In fast_1 the INPLACE_ADD is followed by a STORE_FAST, so we enter jump to this condition. Here we check to see if the assignment target (left hand side) is the same object as the left hand side of the concatenation:

            PyObject **fastlocals = f->f_localsplus;
            if (GETLOCAL(oparg) == v)
                SETLOCAL(oparg, NULL);
            break;

Here f is the stack frame, and GETLOCAL(oparg) returns the local variable referenced by the STORE_FAST instruction.

If the assignment target is the same object as the left hand side of the concatenation, which I believe must always be the case with bytecode that comes from the CPython compiler, then we temporarily delete the local variable by setting the local to NULL using SETLOCAL(oparg, NULL). This SETLOCAL macro does proper reference count management. This is doing the equivalent del s in Python code. By deleting the local variable version of v, Py_REFCNT(v) == 1, which will enable the inplace concatenation optimization in PyUnicode_Append.

Inside PyUnicode_Append there is the following check:

    if (unicode_modifiable(left)
        && PyUnicode_CheckExact(right)
        && PyUnicode_KIND(right) <= PyUnicode_KIND(left)
        /* Don't resize for ascii += latin1. Convert ascii to latin1 requires
           to change the structure size, but characters are stored just after
           the structure, and so it requires to move all characters which is
           not so different than duplicating the string. */
        && !(PyUnicode_IS_ASCII(left) && !PyUnicode_IS_ASCII(right)))
    {
        /* append inplace */
        if (unicode_resize(p_left, new_len) != 0)
            goto error;

        /* copy 'right' into the newly allocated area of 'left' */
        _PyUnicode_FastCopyCharacters(*p_left, left_len, right, 0, right_len);
    }

(https://github.com/python/cpython/blob/580fbb018fd0844806119614d752b41fc69660f9/Objects/unicodeobject.c#L11369-L11384)

This branch first checks to see if left is "modifiable" and that right is also a compatible exact unicode object. Only exact unicode objects are checked because subclasses may overload __radd__. If this branch is true, the object is resized in place if possible, and then the new data is just copied into the newly allocated space.

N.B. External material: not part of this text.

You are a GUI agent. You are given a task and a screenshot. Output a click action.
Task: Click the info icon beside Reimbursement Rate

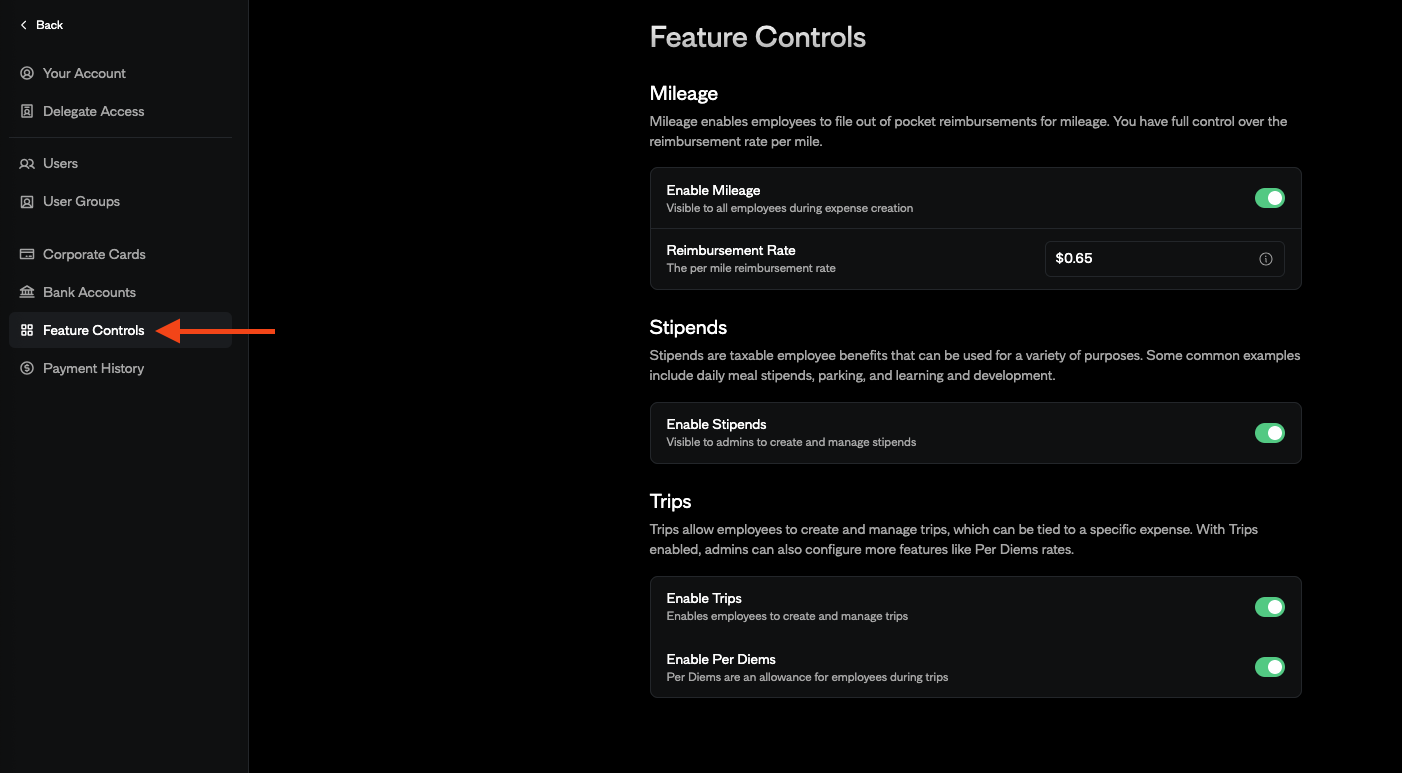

unicode_modifiable checks a few things, but the first thing it checks is the reference count:

static int
unicode_modifiable(PyObject *unicode)
{
    assert(_PyUnicode_CHECK(unicode));
    if (Py_REFCNT(unicode) != 1)
        return 0;
    if (_PyUnicode_HASH(unicode) != -1)
        return 0;
    if (PyUnicode_CHECK_INTERNED(unicode))
        return 0;
    if (!PyUnicode_CheckExact(unicode))
        return 0;
#ifdef Py_DEBUG
    /* singleton refcount is greater than 1 */
    assert(!unicode_is_singleton(unicode));
#endif
    return 1;
}

(https://github.com/python/cpython/blob/580fbb018fd0844806119614d752b41fc69660f9/Objects/unicodeobject.c#L1898-L1915)

The other checks that it does are:

  • Is the hash uncached?
  • Is the object interned (eternal)?
  • Is the object a subclass of str?

If any of these conditions are true, the object is not considered modifiable.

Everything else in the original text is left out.